(YOUR ASSIGNMENT) Copy each line of the records that includes "computer".

(RECORDS SUPPLIED)
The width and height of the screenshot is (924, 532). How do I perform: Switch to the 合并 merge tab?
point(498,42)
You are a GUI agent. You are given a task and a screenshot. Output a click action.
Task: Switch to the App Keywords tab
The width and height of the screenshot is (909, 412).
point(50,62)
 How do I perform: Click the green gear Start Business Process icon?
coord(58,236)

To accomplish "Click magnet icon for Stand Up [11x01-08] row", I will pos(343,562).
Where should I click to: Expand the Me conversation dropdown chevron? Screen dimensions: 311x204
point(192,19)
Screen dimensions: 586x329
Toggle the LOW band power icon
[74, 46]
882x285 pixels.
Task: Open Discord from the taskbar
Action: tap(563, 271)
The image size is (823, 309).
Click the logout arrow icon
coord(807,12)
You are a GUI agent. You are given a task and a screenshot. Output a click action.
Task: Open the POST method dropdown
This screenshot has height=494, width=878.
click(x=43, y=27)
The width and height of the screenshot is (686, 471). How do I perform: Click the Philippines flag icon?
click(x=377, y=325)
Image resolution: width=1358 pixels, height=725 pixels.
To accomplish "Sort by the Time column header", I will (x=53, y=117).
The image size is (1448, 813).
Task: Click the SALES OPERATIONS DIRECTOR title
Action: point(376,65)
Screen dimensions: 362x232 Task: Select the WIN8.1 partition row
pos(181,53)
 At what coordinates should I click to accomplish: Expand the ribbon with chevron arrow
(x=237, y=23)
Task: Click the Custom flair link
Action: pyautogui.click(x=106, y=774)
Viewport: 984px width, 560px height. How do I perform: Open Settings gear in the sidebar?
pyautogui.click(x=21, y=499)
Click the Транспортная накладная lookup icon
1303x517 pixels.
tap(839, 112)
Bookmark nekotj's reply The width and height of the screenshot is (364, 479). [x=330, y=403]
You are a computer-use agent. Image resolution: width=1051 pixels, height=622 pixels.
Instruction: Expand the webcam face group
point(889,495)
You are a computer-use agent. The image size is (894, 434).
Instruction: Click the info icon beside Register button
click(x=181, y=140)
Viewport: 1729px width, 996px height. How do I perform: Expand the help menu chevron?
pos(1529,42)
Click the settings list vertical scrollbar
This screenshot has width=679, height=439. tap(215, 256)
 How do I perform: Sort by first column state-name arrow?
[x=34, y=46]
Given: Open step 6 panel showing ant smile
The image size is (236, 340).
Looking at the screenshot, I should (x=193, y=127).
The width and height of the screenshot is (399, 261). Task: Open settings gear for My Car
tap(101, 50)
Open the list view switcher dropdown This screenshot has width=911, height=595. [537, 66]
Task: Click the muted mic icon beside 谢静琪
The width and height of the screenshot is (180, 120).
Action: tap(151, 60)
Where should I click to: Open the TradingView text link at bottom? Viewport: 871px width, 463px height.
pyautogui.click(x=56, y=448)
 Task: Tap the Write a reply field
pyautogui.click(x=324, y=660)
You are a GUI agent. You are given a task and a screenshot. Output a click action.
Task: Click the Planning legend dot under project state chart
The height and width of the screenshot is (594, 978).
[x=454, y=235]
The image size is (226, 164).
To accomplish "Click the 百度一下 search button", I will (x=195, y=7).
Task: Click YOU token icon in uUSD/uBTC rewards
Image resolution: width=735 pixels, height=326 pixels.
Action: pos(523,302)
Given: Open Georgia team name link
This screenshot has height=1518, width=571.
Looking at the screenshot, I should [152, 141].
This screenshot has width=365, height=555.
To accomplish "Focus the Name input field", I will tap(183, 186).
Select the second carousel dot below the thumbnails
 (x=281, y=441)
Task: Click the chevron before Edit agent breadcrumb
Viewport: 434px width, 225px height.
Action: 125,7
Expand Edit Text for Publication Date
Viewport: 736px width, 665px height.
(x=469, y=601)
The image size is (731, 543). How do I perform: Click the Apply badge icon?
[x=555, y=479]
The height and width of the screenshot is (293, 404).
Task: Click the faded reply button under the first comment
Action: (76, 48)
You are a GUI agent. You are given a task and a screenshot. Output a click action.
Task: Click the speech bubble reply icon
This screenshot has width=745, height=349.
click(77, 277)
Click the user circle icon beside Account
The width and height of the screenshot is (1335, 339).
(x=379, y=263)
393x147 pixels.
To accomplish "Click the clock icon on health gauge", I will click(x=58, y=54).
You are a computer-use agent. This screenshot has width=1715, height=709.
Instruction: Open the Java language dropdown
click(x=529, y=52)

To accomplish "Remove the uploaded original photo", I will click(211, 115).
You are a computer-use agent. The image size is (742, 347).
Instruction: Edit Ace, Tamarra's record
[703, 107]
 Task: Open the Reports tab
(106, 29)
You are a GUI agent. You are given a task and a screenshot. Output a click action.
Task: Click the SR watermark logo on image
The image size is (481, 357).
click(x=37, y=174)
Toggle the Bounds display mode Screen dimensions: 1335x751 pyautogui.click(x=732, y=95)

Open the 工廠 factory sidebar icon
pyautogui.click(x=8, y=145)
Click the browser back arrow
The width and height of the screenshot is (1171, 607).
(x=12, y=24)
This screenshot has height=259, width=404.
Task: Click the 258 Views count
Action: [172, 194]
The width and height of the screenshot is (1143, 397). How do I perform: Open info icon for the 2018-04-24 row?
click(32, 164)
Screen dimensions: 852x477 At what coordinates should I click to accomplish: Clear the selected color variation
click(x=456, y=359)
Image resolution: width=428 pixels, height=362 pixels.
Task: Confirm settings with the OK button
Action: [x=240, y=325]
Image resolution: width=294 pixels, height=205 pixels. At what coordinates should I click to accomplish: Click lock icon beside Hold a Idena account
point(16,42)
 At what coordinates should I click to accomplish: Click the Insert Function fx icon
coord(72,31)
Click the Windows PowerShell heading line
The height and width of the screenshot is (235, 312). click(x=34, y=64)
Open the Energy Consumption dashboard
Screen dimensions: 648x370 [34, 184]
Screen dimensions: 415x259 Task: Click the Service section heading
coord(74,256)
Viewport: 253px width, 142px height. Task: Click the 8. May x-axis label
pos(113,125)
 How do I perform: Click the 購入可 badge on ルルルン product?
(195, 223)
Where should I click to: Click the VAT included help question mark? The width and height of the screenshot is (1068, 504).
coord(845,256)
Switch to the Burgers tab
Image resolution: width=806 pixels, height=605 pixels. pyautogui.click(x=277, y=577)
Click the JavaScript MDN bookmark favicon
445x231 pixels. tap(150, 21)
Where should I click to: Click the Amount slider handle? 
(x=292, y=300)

(RESPONSE TO THE EXERCISE)
You are a computer-use agent. Image resolution: width=1051 pixels, height=622 pixels.
You are a computer-use agent. The image size is (894, 434).
You are a computer-use agent. This screenshot has width=1715, height=709.
You are a computer-use agent. The image size is (742, 347).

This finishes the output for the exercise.